Stored items
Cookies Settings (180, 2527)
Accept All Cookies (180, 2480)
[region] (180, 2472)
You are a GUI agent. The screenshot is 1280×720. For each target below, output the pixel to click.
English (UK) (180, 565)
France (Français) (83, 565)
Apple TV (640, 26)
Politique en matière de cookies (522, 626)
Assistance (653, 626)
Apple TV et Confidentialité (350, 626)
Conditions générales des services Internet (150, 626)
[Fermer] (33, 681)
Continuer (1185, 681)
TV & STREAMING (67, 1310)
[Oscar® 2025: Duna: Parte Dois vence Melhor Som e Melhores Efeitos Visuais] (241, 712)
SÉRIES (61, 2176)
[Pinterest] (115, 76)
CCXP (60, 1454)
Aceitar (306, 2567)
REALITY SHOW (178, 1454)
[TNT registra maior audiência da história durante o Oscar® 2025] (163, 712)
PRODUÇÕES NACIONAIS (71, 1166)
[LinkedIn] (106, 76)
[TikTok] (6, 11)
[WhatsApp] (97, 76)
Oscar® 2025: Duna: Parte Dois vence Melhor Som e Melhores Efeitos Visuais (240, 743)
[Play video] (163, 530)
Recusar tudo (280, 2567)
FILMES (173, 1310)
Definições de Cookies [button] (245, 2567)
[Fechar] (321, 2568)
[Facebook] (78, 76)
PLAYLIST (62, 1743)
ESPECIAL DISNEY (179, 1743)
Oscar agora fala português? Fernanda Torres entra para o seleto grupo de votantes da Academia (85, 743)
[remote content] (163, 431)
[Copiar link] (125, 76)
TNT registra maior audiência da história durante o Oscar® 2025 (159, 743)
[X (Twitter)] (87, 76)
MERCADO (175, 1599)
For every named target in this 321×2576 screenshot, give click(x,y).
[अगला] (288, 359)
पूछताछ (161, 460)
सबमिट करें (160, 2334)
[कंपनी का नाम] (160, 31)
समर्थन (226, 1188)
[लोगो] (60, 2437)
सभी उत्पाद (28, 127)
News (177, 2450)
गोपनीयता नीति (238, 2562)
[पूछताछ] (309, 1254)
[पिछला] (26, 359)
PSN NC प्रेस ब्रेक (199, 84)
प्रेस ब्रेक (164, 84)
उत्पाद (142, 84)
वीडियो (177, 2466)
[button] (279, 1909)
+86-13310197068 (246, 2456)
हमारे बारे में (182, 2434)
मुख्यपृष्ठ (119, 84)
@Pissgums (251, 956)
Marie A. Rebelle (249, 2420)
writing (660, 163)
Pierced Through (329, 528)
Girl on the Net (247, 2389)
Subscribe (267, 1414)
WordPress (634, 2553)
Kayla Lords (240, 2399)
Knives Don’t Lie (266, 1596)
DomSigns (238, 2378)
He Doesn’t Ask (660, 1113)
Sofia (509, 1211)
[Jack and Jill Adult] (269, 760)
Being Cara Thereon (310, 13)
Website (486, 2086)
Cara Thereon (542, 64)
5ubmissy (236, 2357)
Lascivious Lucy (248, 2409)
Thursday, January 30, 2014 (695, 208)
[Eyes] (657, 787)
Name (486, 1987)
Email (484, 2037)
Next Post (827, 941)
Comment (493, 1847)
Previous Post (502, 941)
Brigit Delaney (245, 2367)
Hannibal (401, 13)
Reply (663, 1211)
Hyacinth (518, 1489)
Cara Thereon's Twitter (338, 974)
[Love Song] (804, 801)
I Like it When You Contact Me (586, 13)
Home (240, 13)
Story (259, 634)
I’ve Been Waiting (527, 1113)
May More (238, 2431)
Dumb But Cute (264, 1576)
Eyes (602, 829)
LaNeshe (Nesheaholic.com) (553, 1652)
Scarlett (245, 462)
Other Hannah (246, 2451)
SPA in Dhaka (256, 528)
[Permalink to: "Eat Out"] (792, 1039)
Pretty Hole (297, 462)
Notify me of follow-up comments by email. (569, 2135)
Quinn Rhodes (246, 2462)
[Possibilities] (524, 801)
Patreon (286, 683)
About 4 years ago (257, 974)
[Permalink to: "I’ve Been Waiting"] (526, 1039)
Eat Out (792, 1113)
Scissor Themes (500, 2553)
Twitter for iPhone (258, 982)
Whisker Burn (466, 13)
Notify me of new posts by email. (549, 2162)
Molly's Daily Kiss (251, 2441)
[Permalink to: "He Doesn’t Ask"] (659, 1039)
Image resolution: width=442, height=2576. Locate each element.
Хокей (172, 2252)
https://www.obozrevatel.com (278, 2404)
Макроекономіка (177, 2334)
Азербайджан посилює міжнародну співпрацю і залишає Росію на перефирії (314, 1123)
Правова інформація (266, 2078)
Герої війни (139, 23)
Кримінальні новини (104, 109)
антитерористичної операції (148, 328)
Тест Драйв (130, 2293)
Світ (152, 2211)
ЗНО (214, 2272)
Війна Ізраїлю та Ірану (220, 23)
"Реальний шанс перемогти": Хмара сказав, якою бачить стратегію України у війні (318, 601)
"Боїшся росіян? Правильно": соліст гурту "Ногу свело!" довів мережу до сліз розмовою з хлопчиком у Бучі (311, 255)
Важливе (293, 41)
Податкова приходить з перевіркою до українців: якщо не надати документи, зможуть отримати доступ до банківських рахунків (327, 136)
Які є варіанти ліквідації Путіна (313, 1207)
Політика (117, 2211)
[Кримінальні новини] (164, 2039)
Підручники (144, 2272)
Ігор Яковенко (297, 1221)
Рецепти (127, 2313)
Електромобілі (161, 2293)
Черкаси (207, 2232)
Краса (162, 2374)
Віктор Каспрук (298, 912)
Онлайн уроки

# TASK PROMPT
When the line with "REALITY SHOW (178, 1454)" is reached in the data above, begin copying, and stop after the line with "Website (486, 2086)"; copy each line exactly, both ends included.

# RESULT
REALITY SHOW (178, 1454)
[TNT registra maior audiência da história durante o Oscar® 2025] (163, 712)
PRODUÇÕES NACIONAIS (71, 1166)
[LinkedIn] (106, 76)
[TikTok] (6, 11)
[WhatsApp] (97, 76)
Oscar® 2025: Duna: Parte Dois vence Melhor Som e Melhores Efeitos Visuais (240, 743)
[Play video] (163, 530)
Recusar tudo (280, 2567)
FILMES (173, 1310)
Definições de Cookies [button] (245, 2567)
[Fechar] (321, 2568)
[Facebook] (78, 76)
PLAYLIST (62, 1743)
ESPECIAL DISNEY (179, 1743)
Oscar agora fala português? Fernanda Torres entra para o seleto grupo de votantes da Academia (85, 743)
[remote content] (163, 431)
[Copiar link] (125, 76)
TNT registra maior audiência da história durante o Oscar® 2025 (159, 743)
[X (Twitter)] (87, 76)
MERCADO (175, 1599)
For every named target in this 321×2576 screenshot, give click(x,y).
[अगला] (288, 359)
पूछताछ (161, 460)
सबमिट करें (160, 2334)
[कंपनी का नाम] (160, 31)
समर्थन (226, 1188)
[लोगो] (60, 2437)
सभी उत्पाद (28, 127)
News (177, 2450)
गोपनीयता नीति (238, 2562)
[पूछताछ] (309, 1254)
[पिछला] (26, 359)
PSN NC प्रेस ब्रेक (199, 84)
प्रेस ब्रेक (164, 84)
उत्पाद (142, 84)
वीडियो (177, 2466)
[button] (279, 1909)
+86-13310197068 (246, 2456)
हमारे बारे में (182, 2434)
मुख्यपृष्ठ (119, 84)
@Pissgums (251, 956)
Marie A. Rebelle (249, 2420)
writing (660, 163)
Pierced Through (329, 528)
Girl on the Net (247, 2389)
Subscribe (267, 1414)
WordPress (634, 2553)
Kayla Lords (240, 2399)
Knives Don’t Lie (266, 1596)
DomSigns (238, 2378)
He Doesn’t Ask (660, 1113)
Sofia (509, 1211)
[Jack and Jill Adult] (269, 760)
Being Cara Thereon (310, 13)
Website (486, 2086)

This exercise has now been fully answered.